DA OBLITERAÇÃO DA INTELIGÊNCIA
Há pessoas estúpidas, rezam os manuais.
Outras há, que não o sendo, têm crises.
Outras ainda (caso menos comum) deixam-se levar por sentimentos menos nobres, de tal forma que até parecem estúpidas.
Vem isto a propósito do semanário que dá pelo nome de “Sol”, o qual, algumas vezes, o Irritado tem apodado de “Sólcrates”.
No Sábado, o “Sol” levou ao paroxismo o ódio rebuscado que nutre por Santana Lopes, calcando a inteligência e o distanciamento que qualquer análise minimamente isenta imporia. Tanto o ilustre arquitecto seu director como o seu vice Lima se dedicam a dizer cobras e lagartos do senhor, estendendo-se a sanha persecutória a um desconhecido de nome Ramires, que tem no “Sólcrates” trono permanente por razões que a razão certamete desconhecerá.
Ele é o artigo de fundo, rancorosa diatribe. Santana Lopes, “macaco de rabo pelado”, que Menezes “teve que engolir” e que “vai trabalhar para si próprio”, terá que ser “vigiado” pelo líder. E, como “engoliu” Santana Lopes, alijou os bons e rodeou-se de “gente de meia idade” (da idade do Saraiva). Como não conseguiu convencer a dona Manuela, perdeu o apoio de Cavaco. Dona Manuela não será de “meia idade”? Meter gente de meia idade, para o ilustre plumitivo, é uma desgraça, a não ser que a meia idade seja daqueles de quem acha que se deve gostar.
Ele é o “Sol e Sombra”, do senhor Lima, em que Santana aparece ao sol pelos piores motivos, ficando Menezes na sombra por causa de Santana, e Sócrates ao sol deslumbrante da glória.
Ele é o tal Ramires que, não fazendo a coisa por menos, perora sobre o “veneno” da “serpente”, cheia de “muitos pecados” (Santana), que Menezes “aconchega ao peito”.
Nas entrelinhas, e não só, o elogio aos “notáveis” que, olimpicamente, se quedaram longe do congresso, à espera de melhores dias.

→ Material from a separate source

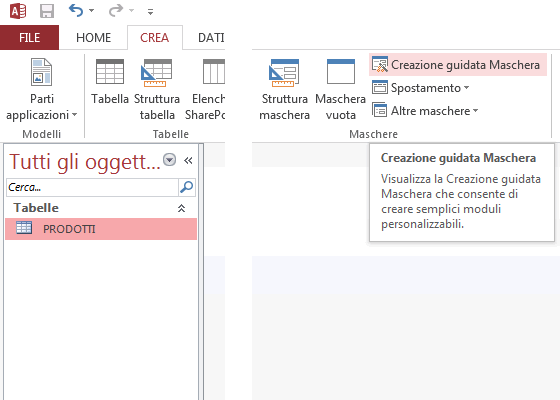Screen dimensions: 560x400
Task: Click the Access application logo icon
Action: coord(18,11)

Saraiva e Lima, quando eram empregados do “Expresso”, dedicaram-se a demolir Santana Lopes, semanalmente, sistematicamente, metodicamente, ferozmente. Com a ajuda de Marcelo, Cavaco e tantos outros “notáveis”, conseguiram os seus fins. Já Santana Lopes estava longe do poder, e ainda, um e outro, se dedicavam, sempre que podiam, a propósito ou a despropósito, à sua nobre missão. Era preciso mantê-lo morto e enterrado. Vá lá saber-se porquê.
O que os distintos opinadores, com a inteligência obliterada pelo ódio, não conseguem perceber, é que o PSD, nas horas mais importantes, nunca ligou muito a “notáveis”. Preferiu (quase) sempre os que lhe falavam à alma, ao instinto e, no fundo, à inteligência, uma inteligência que não terá muito a ver com a dos notáveis, mas que nasce de coisas simples, certas, e sérias. O PSD tratou como tratou as “elites” que se revoltaram contra Sá Carneiro, os “notáveis “ que preferiam Salgueiro a Cavaco, os “esclarecidos” que achavam que Santana Lopes não devia ser Primeiro-Ministro. Mandou-os às urtigas.
É verdade que, ajudados por saraivas, limas, marcelos, cavacos e quejandos, os “notáveis”, os “barões”, as “elites”, conseguiram demolir Santana Lopes.
Se os “sólcrates” da nossa praça não fossem informados por sentimentos que me absterei de adjectivar, e se recorressem à inteligência de que, lá no fundo, são dotados, talvez percebessem o que as pessoas pensam e desejam, em vez de as querer empurrar para os braços da “classe” a que pertencem, ou a que gostariam de pertencer.
O sono da razão engendra monstros. Não é?